Fall race done and dusted? In November, much of the road racing season is in the recent past. The base building, training and tapering is all all scratched off the list meaning that these next couple of months, for many of us, are a bit of a lull time. The off-season that follows the fall road racing calendar brings well-due relaxation time. The down side though is that this down time often invites poor nutritional habits now that food is no longer fuel for workouts and leftover Halloween candy and new holiday treats sneak their way into the day-to-day diet. This is the time of year to be more aware of nutritional slip-ups. We checked in with Jennifer Sygo, a registered dietitian and sports nutritionist who works with athletes on Team Canada’s track and field team to get some tips for runners to stay on track in the days, weeks and months after their race.

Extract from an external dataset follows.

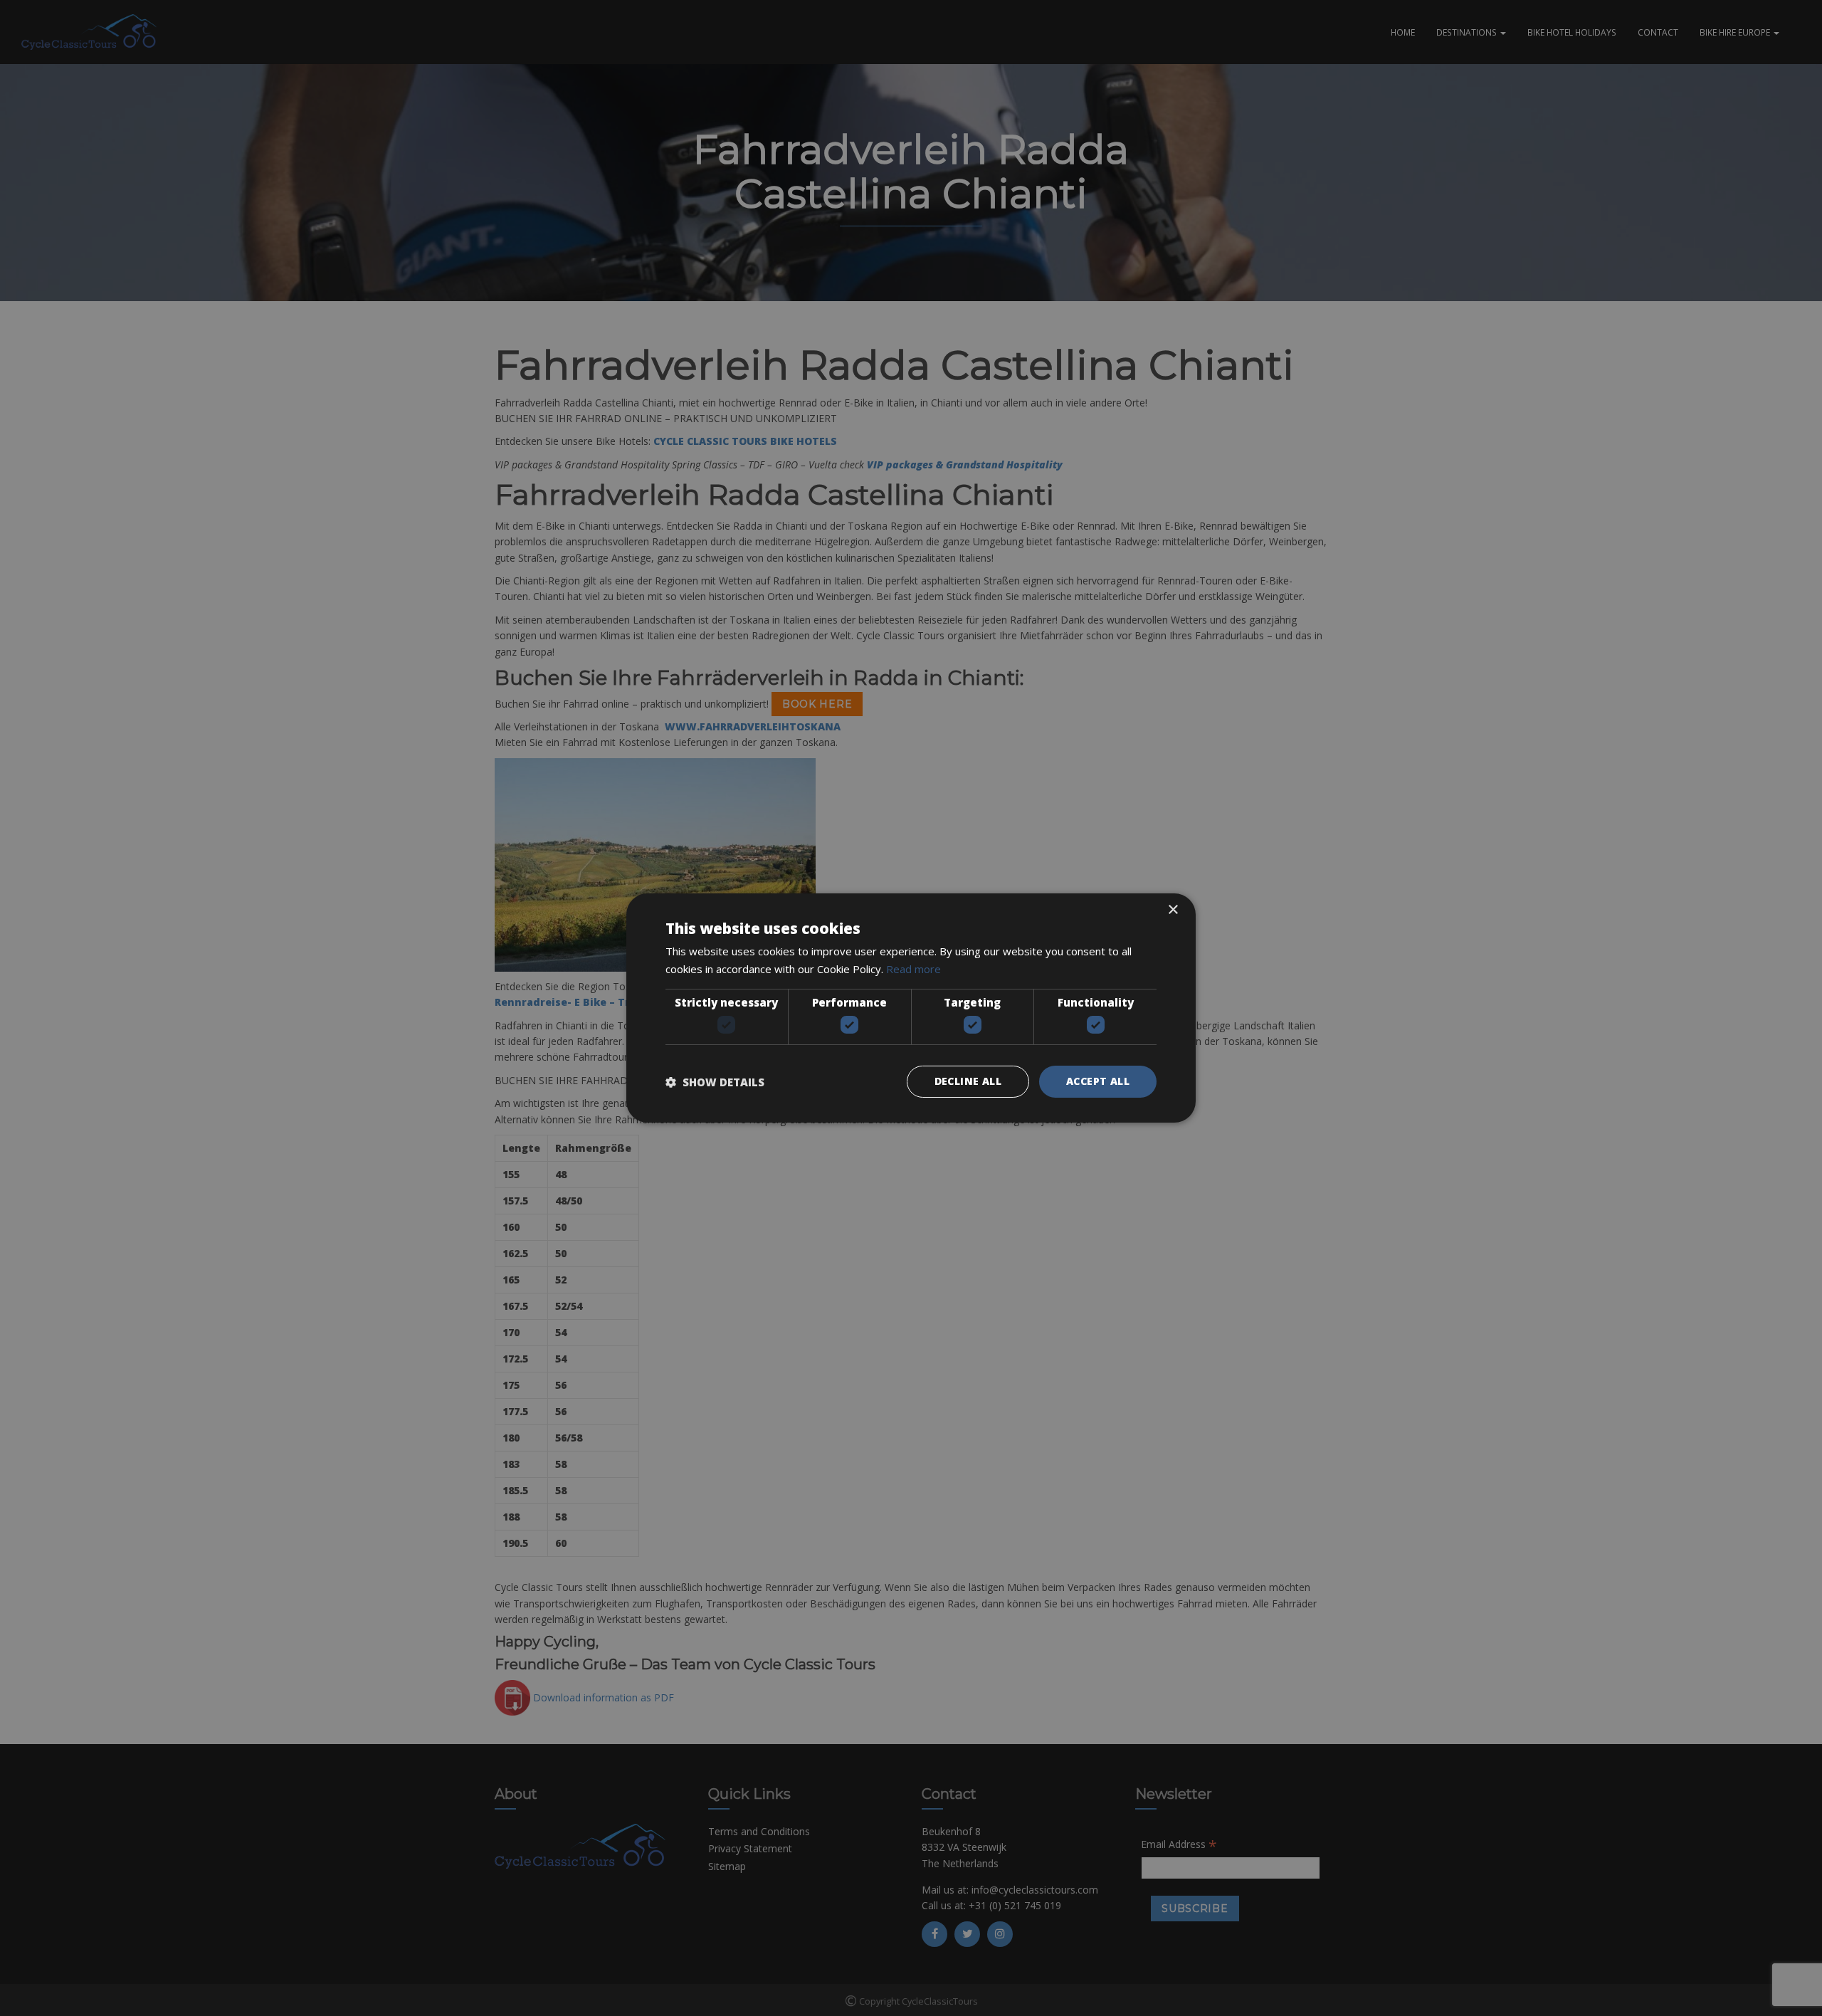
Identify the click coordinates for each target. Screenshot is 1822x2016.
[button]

Immediately after the race
Right after a goal race has been completed, many runners feel at a loss. Working towards one event for months can, understandably, mean that there’s a large void once it’s completed. “That can lead to a bit of a funk emotionally. When we don’t have a purpose, we slip into bad habits,” says Sygo. During the time right after your marathon it’s wise to check in: are you snacking because you’re bored or sulky? Best to steer clear.
A week after
“There’s also the reward mentality,” says Sygo. “I’ve accomplished my goal so I’m going to eat the cheesecake I don’t normally eat.” Most of us are a little more strict on our eating whilst in training mode and so reaching for that pint of beer or serving of ice cream is all in the name of celebration… until it becomes a habit. Absolutely indulge in the days after your race, but as Sygo notes, if this behaviour lasts weeks or months versus days, you’ve got yourself a problem.
Over the next two months
So you come off your half-marathon training only to be confronted with Halloween candy and holiday cookies everywhere you go. There’s perhaps no time of year that puts self-discipline to the test more so than the months of November and December. The best solution: either don’t keep the treats in the house or stash them away.”We know if we have access to tempting foods, we’re more likely to eat it. It’s as simple as that,” says Sygo. Another tip: “If you have those things you buy sometimes, this is a time of year not to.” For example, if you throw ice cream or cookies into the shopping cart on occasion, press pause on that until the new year.
Until your next training period
“If your training is reduced, your calorie and carb intake should drop,” says Sygo. Note the word “should” here. A smart habit that runners can easily add to their day-today routine is cutting high-carb sides like potatoes, starchy rice and pasta and swapping them for a healthier alternative. Think squash, beats, turnip or parsnips. That’s not so daunting now is it?